Although definitive treatments for the underlying genetic causes for most IRDs remain under investigation, secondary pathologies commonly require procedural and surgical interventions. Most commonly, injections of anti-VEGF agents for active CNV can improve vision in macular dystrophies, but clinicians must be aware of the counter-intuitive imaging findings often seen with Best disease and PXE. Close follow-up and timely treatment may enable clinicians to preserve vision in many of these patients until more definitive gene and stem cell-based therapies are widely available, at which point many more patients with IRDs will likely merit surgical intervention.

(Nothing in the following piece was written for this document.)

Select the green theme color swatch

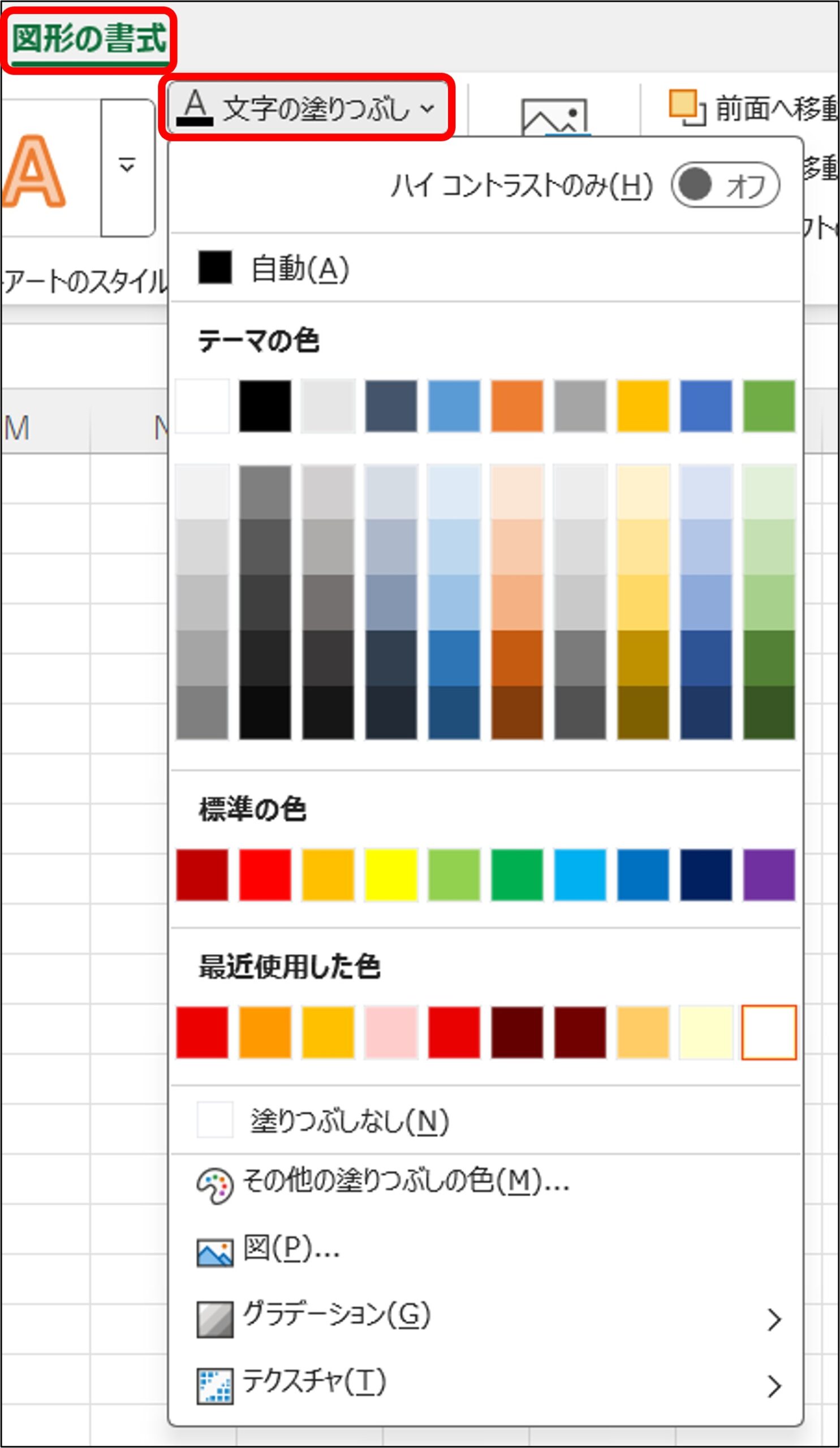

1. Russell S, Bennett J, Wellman JA, et al. Efficacy and safety of voretigene neparvovec (AAV2-hRPE65v2) in patients with RPE65-mediated inherited retinal dystrophy: a randomised, controlled, open-label, phase 3 trial. Lancet. 2017;390(10097):849-860. Erratum in: Lancet. 2017;390(10097):848.

2. Fenner BJ, Jamshidi F, Bhuyan R, et al. Vitreoretinal procedures in patients with inherited retinal disease. Ophthalmol Retina. 2024;8(3):307-309.

3. Han IC, Coussa RG, Mansoor M, et al. Choroidal neovascularization is common in best vitelliform macular dystrophy and plays a role in vitelliform lesion evolution. Ophthalmol Retina. 2023;7(5):441-449.

4. Coussa RG, Fortenbach CR, Critser DB, et al. Correlation of features on OCT with visual acuity and Gass lesion type in Best vitelliform macular dystrophy. BMJ Open Ophthalmol. 2021;6(1):e000860.

5. Zweifel SA, Imamura Y, Freund KB, Spaide RF. Multimodal fundus imaging of pseudoxanthoma elasticum. Retina. 2011;31(3):482-491.

6. Gass JD, Jallow S, Davis B. Adult vitelliform macular detachment occurring in patients with basal laminar drusen. Am J Ophthalmol. 1985;99(4):445-459.

7. Boyce TM, Whitmore SS, Varzavand K, et al. Long-Term outcomes and risk factors for severe vision loss in autosomal dominant neovascular inflammatory vitreoretinopathy (ADNIV). Am J Ophthalmol. 2022;233:144-152.

8. Tlucek PS, Folk JC, Orien JA, Stone EM, Mahajan VB. Inhibition of neovascularization but not fibrosis with the fluocinolone acetonide implant in autosomal dominant neovascular inflammatory vitreoretinopathy. Arch Ophthalmol. 2012;130(11):1395-1401.

9. Nakamura S, Fujiwara K, Yoshida N, et al. Long-term outcomes of cataract surgery in patients with retinitis pigmentosa. Ophthalmol Retina. 2022;6(4):268-272.

10. Nguyen XT, Thiadens AAHJ, Fiocco M, et al. Outcome of cataract surgery in patients with retinitis pigmentosa. Am J Ophthalmol. 2023;246:1-9.